There were officials in the Party Defence Department, Soviet patriots
all, who knew that this made no military or economic sense.^29 But
what the General Staff laid down, no politician was going to challenge.
Adamishin was shocked by what he learned on joining one of the
policy-planning groups under Andropov in 1983. The economic pros-
pects were grim and getting grimmer. By the 1990s, it was suggested,
industrial output would grow annually by less than one per cent. The
productive base had been neglected. The state budget had been wasted
on defence, agriculture, housing and foreign aid. The leeway for
dynamic initiatives within the current framework had vanished and it
was only inflation that disguised the fall in average household incomes.

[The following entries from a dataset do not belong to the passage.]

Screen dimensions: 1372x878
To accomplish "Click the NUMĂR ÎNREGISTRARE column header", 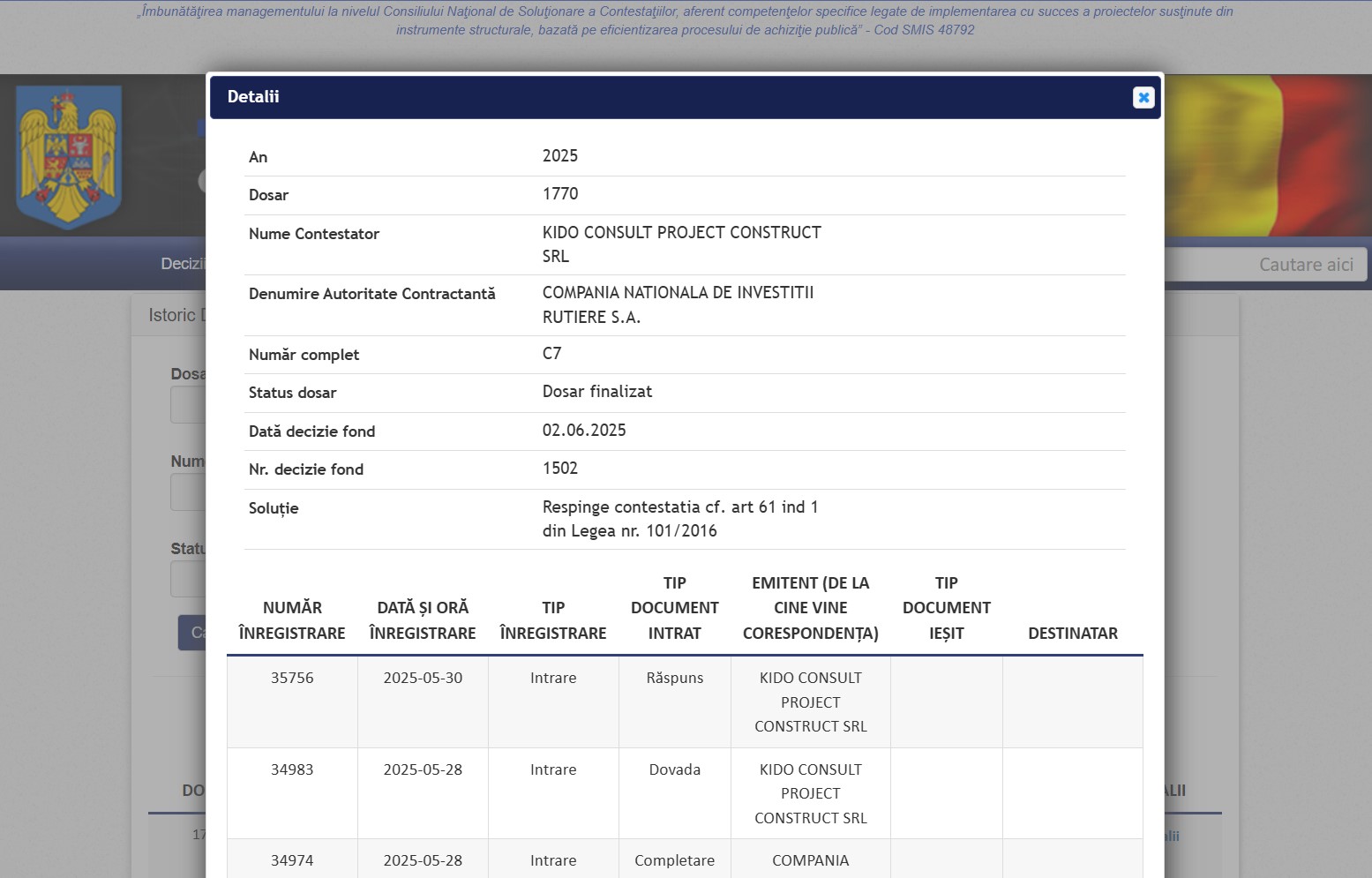I will (x=292, y=620).
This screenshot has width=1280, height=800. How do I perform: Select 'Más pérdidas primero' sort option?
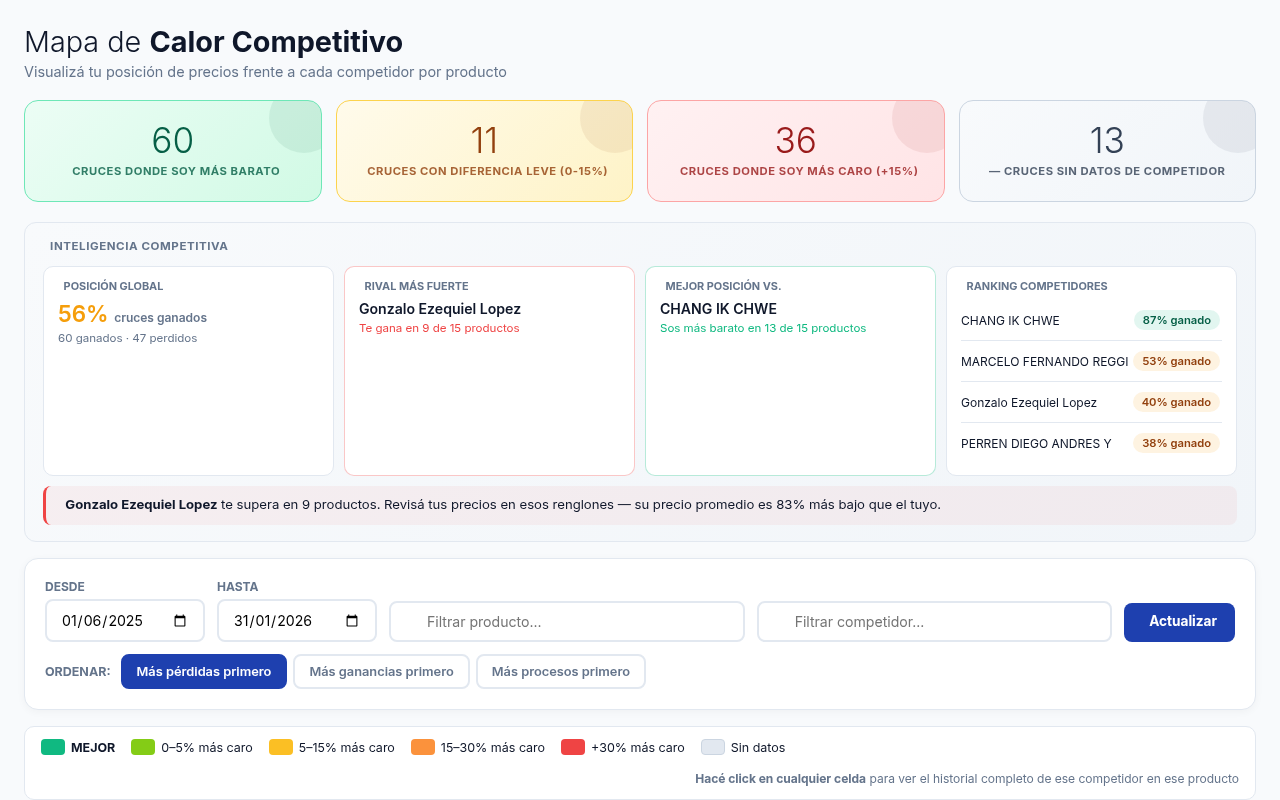click(204, 672)
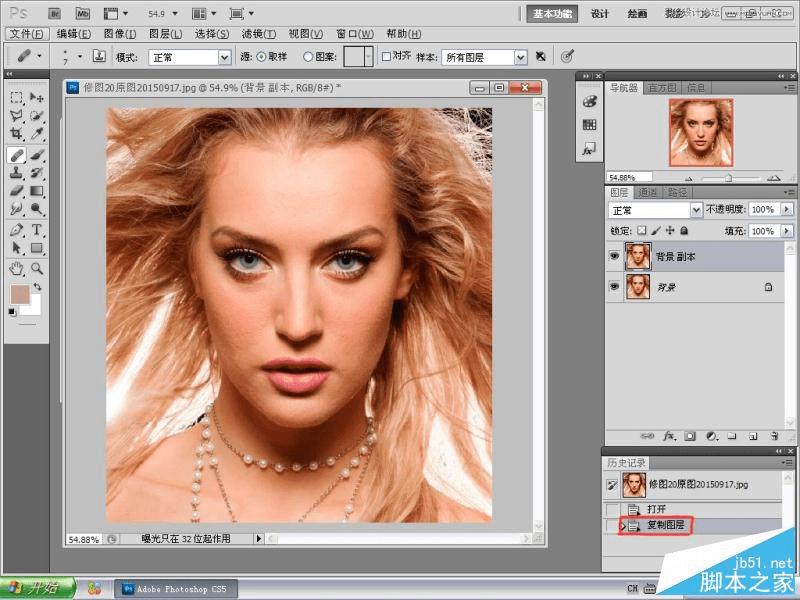The image size is (800, 600).
Task: Select the 图案 pattern radio button
Action: coord(308,57)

Adamishin was horrified: ‘The future’s been eaten up!’^30
The technological gap between the USSR and the West gave rise
to frank discussion at a meeting of the Party Secretariat as early as
4 August 1979. Ivan Frolov, deputy department chief, reported that
the country was sixty per cent less effective than capitalist societies
in replacing manual labour. Nothing said on behalf of the ministries
or the State Planning Commission contradicted this gloomy picture.
Ministers struck back at Andrei Kirilenko when he rebuked them;
they told him that ministries could hardly do better with their
resources unless they were told how to go about it – and Kirilenko
manifestly had no idea: he was merely handing out the usual threats
and admonishments. The ministers made clear their resentment at
being treated like naughty schoolboys.^31 The USSR was in an impasse.
Its leaders knew that it faced economic competition that it stood
no early chance of matching. Its institutional mechanisms of party
rule and state industrial coordination were proving inadequate, and
nobody was coming up with any ideas that would lead to basic im -
provement. There was plenty of criticism and too little thought about
solutions. The Politburo was filled overwhelmingly with people who
were habituated to an organizational and ideological order that had
undergone scant change since the death of Stalin.